** GOAL **
Reproduce the listing verbatim from the line that contains "Select the $500-519 per gt label" through the line that contains "Go to 用户管理 in sidebar", including both of those lines. Omit the pictures from your answer.

** DATA EXCERPTS **
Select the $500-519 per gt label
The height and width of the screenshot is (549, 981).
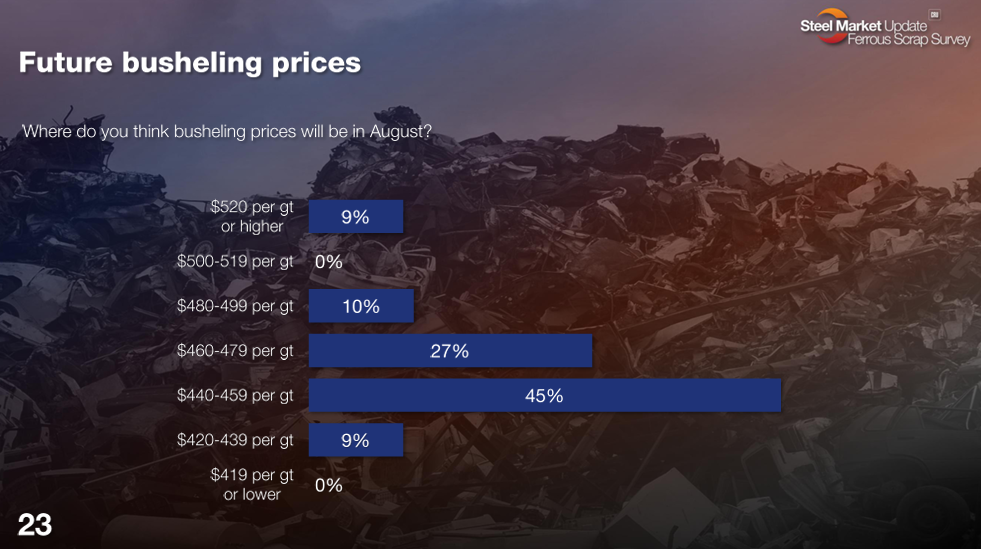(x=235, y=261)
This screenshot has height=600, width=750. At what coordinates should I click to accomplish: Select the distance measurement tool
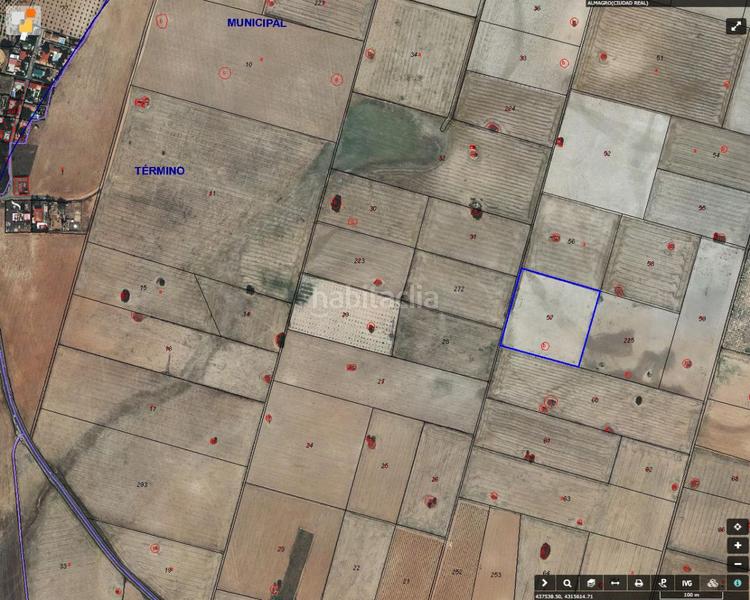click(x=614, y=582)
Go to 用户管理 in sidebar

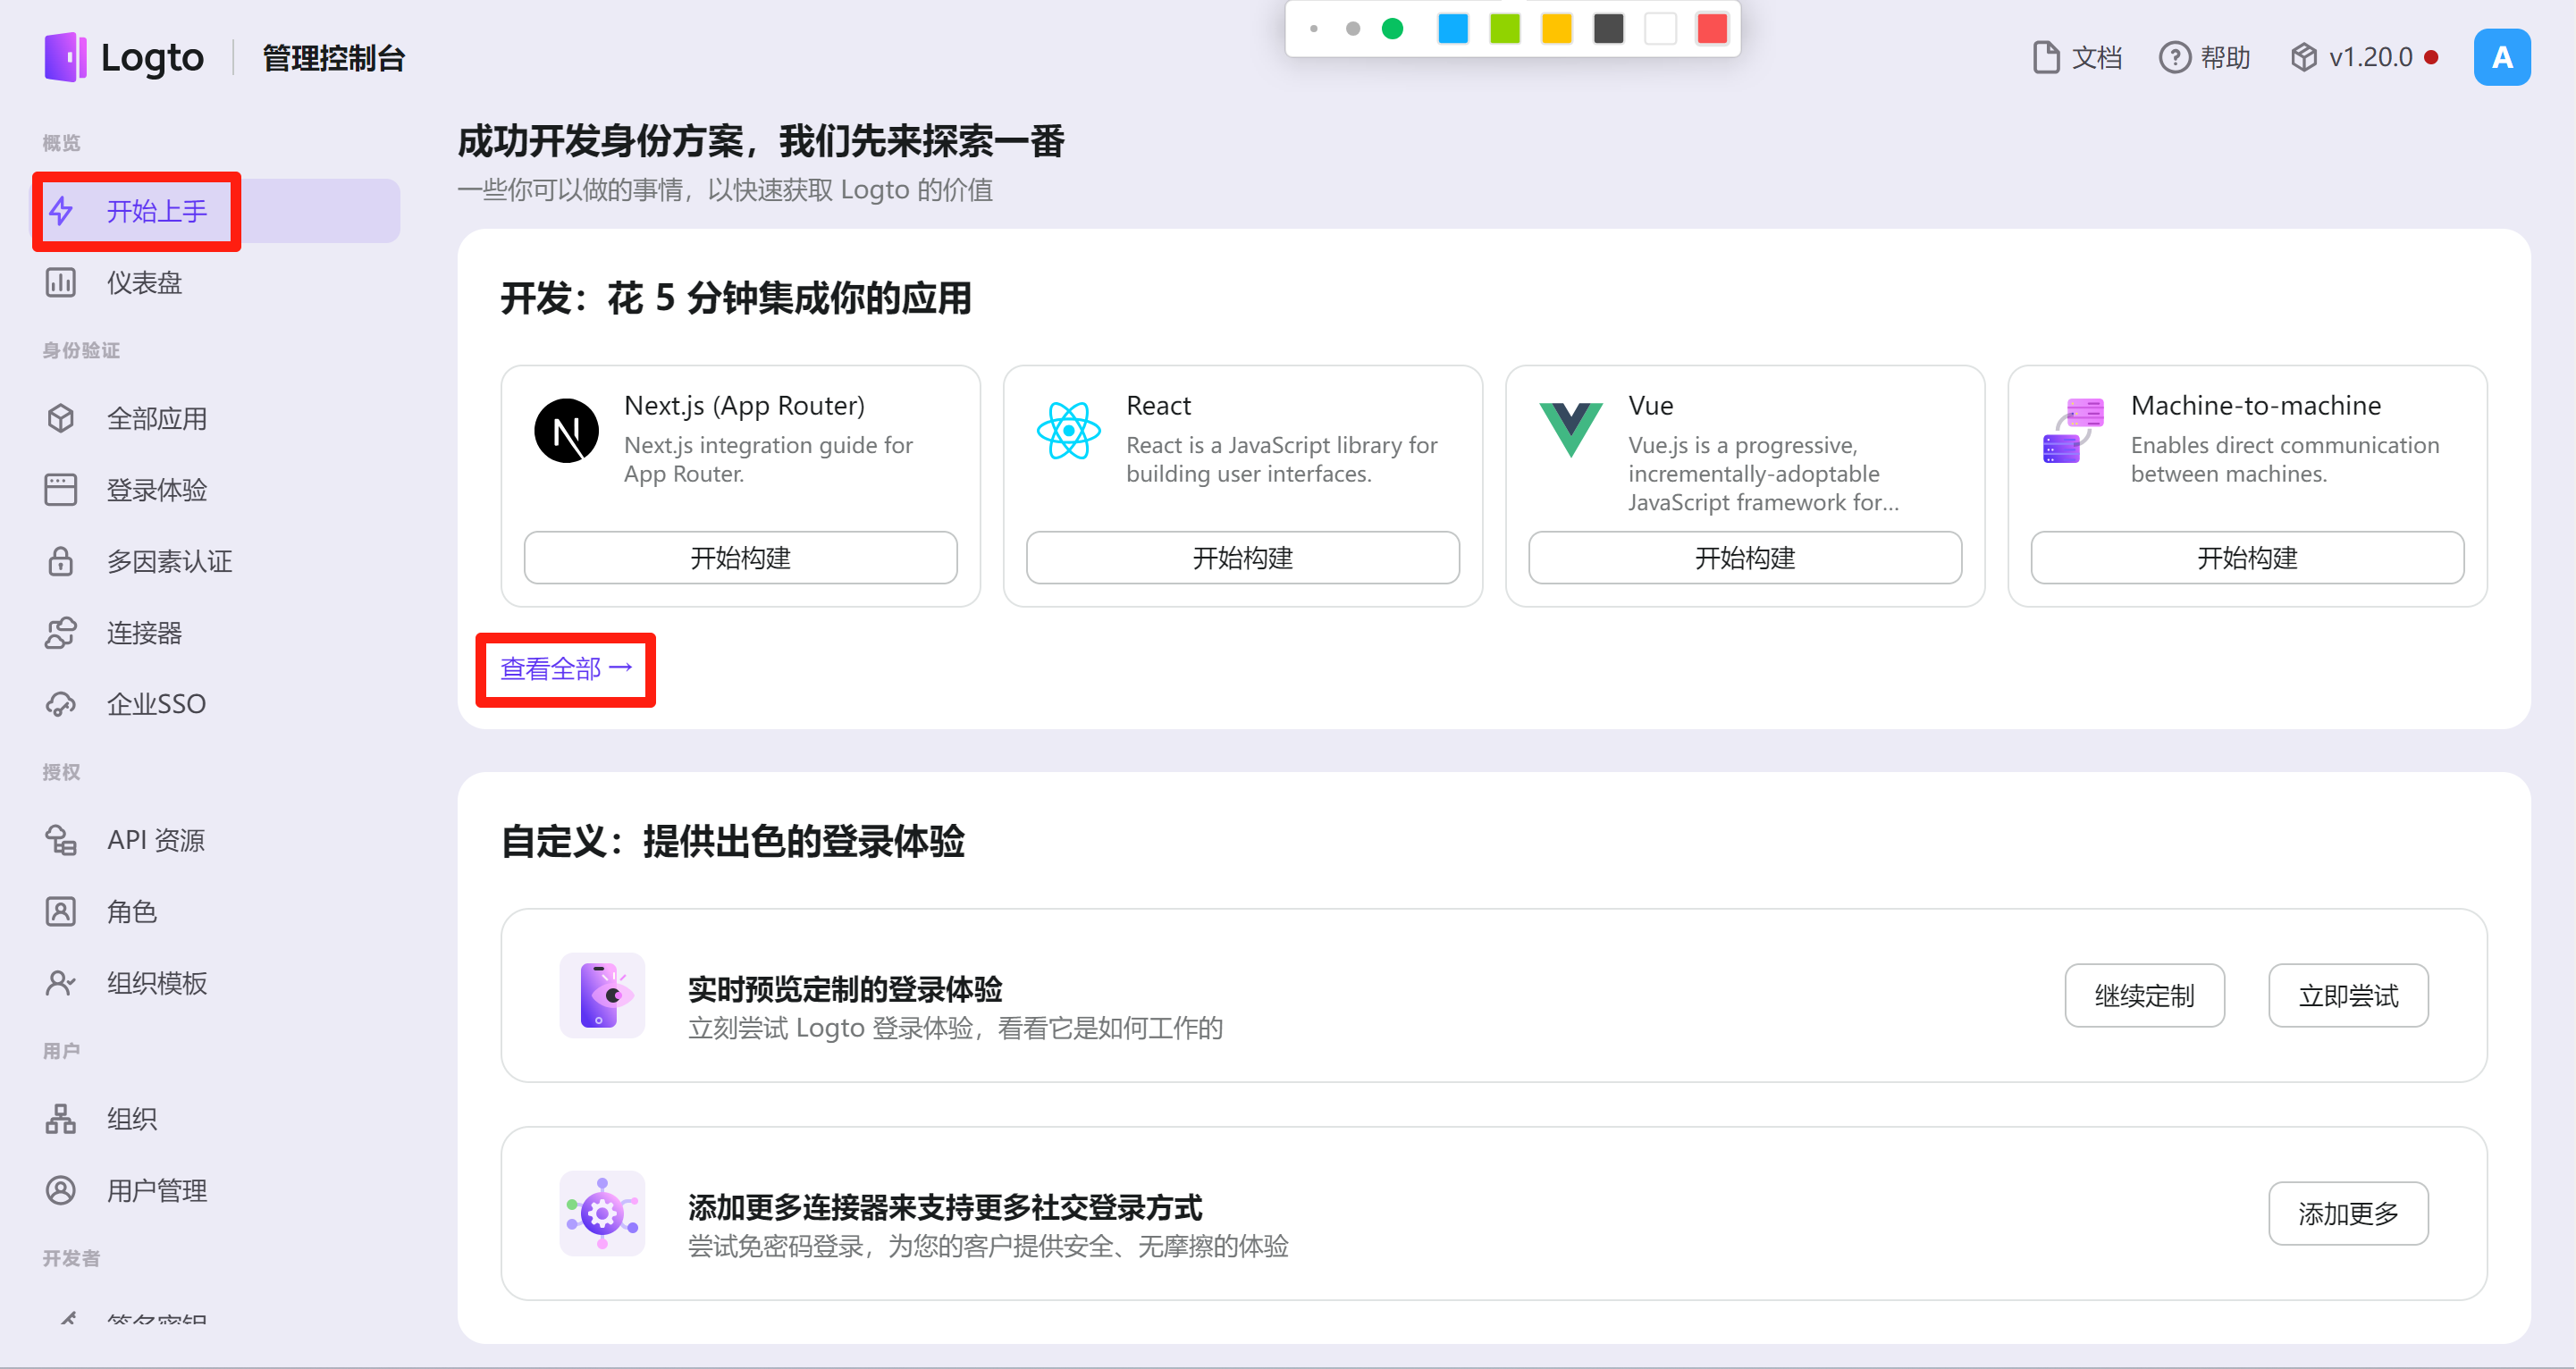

...

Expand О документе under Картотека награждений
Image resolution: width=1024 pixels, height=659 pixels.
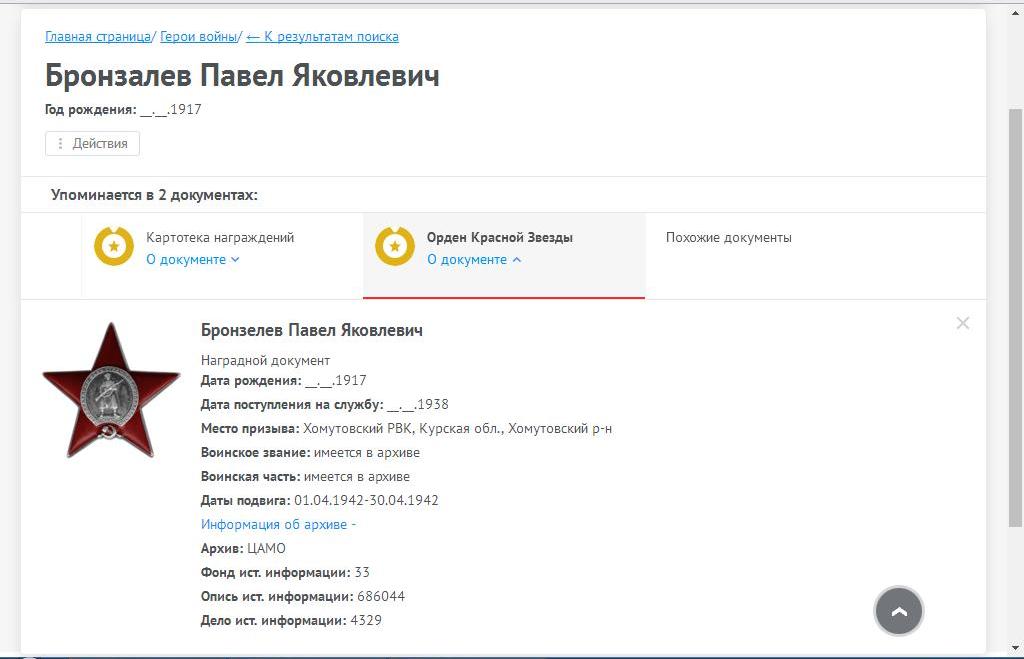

---

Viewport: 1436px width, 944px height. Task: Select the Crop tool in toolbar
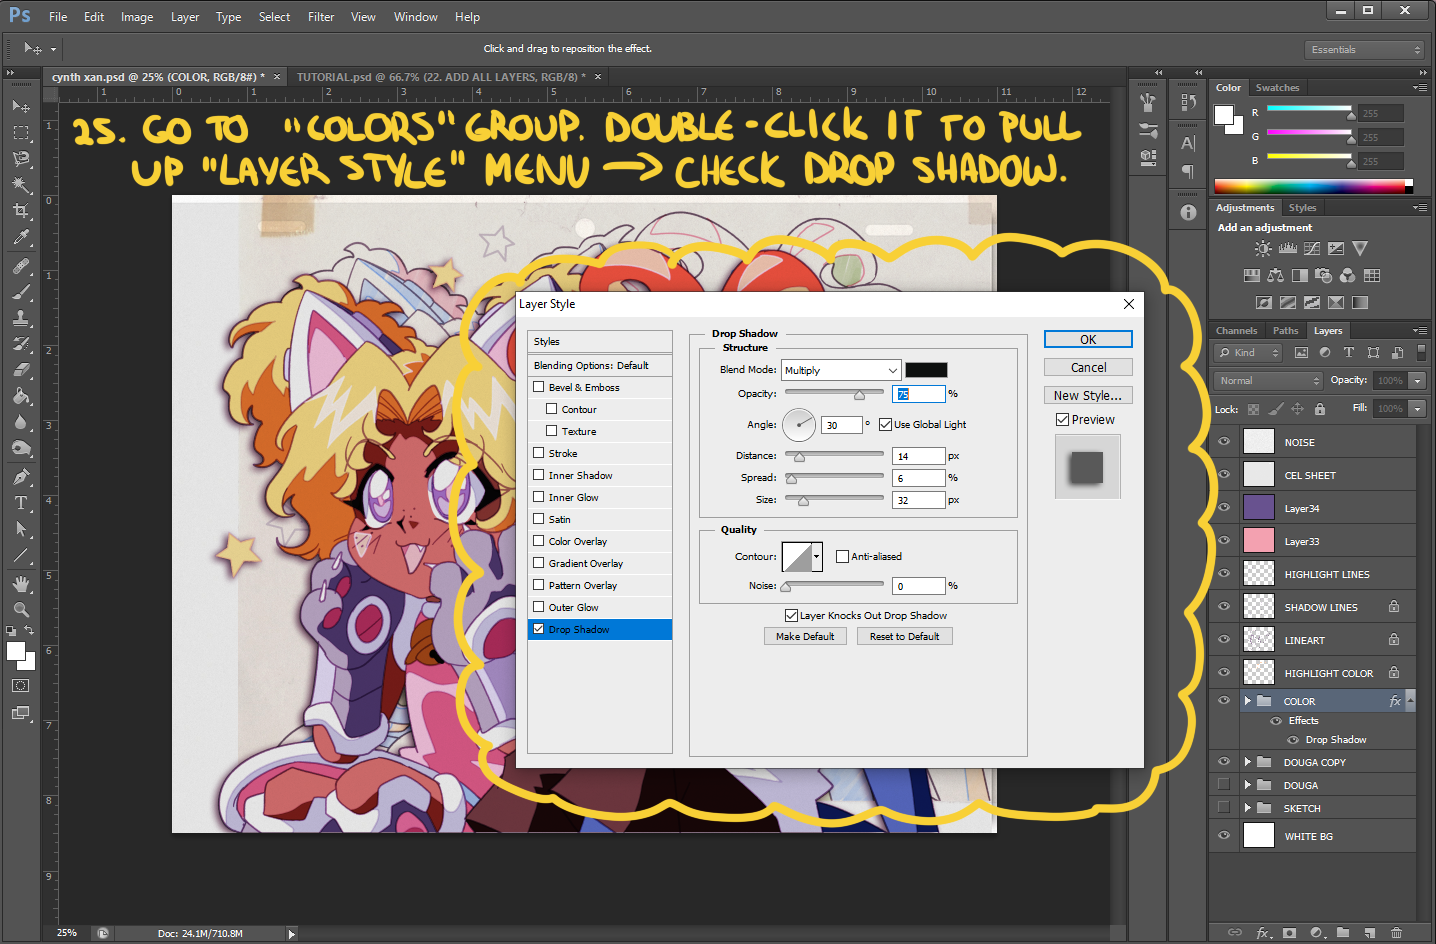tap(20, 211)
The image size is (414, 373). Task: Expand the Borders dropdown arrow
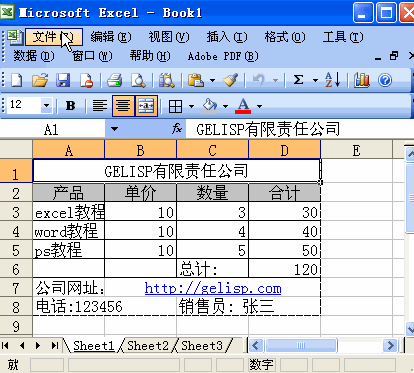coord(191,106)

** EXPECTED ANSWER **
Select the $500-519 per gt label
The height and width of the screenshot is (549, 981).
(x=235, y=261)
This screenshot has height=600, width=750. At what coordinates should I click to accomplish: Select the distance measurement tool
click(x=614, y=582)
Go to 用户管理 in sidebar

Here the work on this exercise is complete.